Уместно отметить, что несмотря на локальные особенности сходные социальные условия порождали аналогичные поучения и в восточных пределах Римского государства. «Люби труд, — говорится в одном иудейском афоризме, — презирай господство и не води знакомство с властью». «Не делай твоему товарищу того, что тебе нежелательно в отношении самого себя».

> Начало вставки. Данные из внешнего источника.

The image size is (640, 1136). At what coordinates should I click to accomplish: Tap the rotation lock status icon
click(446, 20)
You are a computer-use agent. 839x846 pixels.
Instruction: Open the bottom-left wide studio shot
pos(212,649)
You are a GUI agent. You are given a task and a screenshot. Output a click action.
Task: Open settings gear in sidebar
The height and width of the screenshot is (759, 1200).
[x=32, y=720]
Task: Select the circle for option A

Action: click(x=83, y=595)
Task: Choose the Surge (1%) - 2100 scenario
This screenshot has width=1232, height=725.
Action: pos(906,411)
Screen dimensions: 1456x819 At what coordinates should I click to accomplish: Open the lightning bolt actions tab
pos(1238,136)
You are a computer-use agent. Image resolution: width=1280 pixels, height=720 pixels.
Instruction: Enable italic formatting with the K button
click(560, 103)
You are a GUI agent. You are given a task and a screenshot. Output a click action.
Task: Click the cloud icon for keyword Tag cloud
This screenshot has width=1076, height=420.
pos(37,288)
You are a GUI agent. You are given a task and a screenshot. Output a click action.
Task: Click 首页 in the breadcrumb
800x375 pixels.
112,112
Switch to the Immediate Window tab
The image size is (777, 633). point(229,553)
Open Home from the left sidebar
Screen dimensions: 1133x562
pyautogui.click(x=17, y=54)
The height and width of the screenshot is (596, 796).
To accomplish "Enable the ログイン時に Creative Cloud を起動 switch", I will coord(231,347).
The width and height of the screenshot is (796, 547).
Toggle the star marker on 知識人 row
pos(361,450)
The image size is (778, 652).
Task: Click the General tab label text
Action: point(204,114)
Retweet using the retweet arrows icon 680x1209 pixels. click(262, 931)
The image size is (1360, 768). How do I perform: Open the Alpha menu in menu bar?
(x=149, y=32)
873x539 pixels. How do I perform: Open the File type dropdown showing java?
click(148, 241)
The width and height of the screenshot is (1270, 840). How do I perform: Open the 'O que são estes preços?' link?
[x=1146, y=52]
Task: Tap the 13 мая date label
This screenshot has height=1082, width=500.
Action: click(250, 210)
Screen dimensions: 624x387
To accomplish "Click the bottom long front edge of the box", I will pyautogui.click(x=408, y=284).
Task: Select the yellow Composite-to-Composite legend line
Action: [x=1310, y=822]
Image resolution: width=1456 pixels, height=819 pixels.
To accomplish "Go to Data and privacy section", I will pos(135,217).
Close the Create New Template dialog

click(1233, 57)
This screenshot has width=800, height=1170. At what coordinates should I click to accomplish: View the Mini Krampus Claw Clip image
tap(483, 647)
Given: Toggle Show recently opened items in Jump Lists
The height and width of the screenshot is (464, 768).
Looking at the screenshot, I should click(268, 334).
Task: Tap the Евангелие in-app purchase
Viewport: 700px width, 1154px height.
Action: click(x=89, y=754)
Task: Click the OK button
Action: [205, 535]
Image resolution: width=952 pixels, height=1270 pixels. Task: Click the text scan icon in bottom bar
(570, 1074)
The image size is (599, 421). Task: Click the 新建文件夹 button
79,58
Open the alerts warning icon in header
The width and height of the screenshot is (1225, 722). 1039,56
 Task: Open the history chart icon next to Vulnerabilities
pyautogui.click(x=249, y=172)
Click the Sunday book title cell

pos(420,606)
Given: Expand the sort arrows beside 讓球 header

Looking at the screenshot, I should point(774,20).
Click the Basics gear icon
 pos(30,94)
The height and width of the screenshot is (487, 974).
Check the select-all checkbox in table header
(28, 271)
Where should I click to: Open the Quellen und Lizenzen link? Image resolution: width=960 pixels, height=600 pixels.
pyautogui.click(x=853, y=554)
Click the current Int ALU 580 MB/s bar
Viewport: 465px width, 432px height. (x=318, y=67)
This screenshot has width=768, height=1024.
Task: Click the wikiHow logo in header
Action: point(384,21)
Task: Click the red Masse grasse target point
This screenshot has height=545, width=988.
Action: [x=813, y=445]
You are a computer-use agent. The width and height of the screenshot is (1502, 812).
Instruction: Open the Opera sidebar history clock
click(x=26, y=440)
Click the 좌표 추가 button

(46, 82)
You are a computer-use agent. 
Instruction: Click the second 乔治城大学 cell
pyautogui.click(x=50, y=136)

Таким образом, среди некоторых групп социальных низов формировались идеи, совершенно необычные с точки зрения высших классов: ни богатство, ни происхождение, ни высокое положение не ведут к загробному блаженству. Путь к нему лежит через такие добродетели, как бедность, доброта, бескорыстие, простодушие, и обладателями этих черт оказывались рабы, вольноотпущенники, ремесленники — все те, кого господствующие слои общества рассматривали как людей низшего порядка, а нарождавшееся христианство нарекло «солью» мира и поселяло в грядущее «божье царство».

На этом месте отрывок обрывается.